- **Dataset records**

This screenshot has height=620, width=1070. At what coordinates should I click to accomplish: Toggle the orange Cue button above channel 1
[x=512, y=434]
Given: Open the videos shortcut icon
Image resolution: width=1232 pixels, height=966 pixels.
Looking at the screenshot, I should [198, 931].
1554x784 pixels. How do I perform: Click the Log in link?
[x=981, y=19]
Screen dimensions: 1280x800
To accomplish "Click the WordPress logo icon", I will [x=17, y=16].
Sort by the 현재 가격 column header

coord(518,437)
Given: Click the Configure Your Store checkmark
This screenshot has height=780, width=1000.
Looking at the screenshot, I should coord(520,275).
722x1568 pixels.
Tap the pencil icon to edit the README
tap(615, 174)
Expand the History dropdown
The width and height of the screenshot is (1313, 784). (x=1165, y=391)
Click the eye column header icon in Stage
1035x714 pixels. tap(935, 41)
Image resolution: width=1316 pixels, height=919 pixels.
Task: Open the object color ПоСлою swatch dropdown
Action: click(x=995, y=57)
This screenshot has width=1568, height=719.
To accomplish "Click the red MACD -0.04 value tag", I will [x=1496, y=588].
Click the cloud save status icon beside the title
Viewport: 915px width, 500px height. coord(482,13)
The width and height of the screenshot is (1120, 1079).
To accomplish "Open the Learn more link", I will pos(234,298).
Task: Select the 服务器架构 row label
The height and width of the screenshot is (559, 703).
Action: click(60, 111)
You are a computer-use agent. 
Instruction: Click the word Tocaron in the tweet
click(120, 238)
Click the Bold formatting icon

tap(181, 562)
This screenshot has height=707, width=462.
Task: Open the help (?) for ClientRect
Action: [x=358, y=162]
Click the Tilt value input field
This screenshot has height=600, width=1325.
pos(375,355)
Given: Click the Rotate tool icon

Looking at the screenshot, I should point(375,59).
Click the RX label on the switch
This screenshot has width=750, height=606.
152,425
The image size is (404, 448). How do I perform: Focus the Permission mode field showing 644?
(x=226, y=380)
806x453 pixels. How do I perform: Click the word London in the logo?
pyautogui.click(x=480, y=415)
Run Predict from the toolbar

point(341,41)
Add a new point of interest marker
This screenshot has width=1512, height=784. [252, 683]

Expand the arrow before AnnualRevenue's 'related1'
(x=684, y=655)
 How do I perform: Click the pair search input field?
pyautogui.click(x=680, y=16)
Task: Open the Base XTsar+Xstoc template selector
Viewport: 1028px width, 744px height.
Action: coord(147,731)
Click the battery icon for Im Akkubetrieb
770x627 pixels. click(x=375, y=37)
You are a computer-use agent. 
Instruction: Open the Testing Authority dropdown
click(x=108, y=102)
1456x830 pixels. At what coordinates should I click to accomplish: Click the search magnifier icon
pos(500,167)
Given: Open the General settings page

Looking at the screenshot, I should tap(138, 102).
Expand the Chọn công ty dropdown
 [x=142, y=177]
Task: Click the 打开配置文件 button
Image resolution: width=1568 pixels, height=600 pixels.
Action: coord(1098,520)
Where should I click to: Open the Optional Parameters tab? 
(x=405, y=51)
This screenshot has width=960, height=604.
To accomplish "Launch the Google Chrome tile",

- **What this task involves**
Begin with the first line of the data above and, please, print each line exactly until you have printed the line containing "Given: Click the Configure"; print nothing else.

- **Exercise response**
This screenshot has height=620, width=1070. At what coordinates should I click to accomplish: Toggle the orange Cue button above channel 1
[x=512, y=434]
Given: Open the videos shortcut icon
Image resolution: width=1232 pixels, height=966 pixels.
Looking at the screenshot, I should [198, 931].
1554x784 pixels. How do I perform: Click the Log in link?
[x=981, y=19]
Screen dimensions: 1280x800
To accomplish "Click the WordPress logo icon", I will [x=17, y=16].
Sort by the 현재 가격 column header

coord(518,437)
Given: Click the Configure Your Store checkmark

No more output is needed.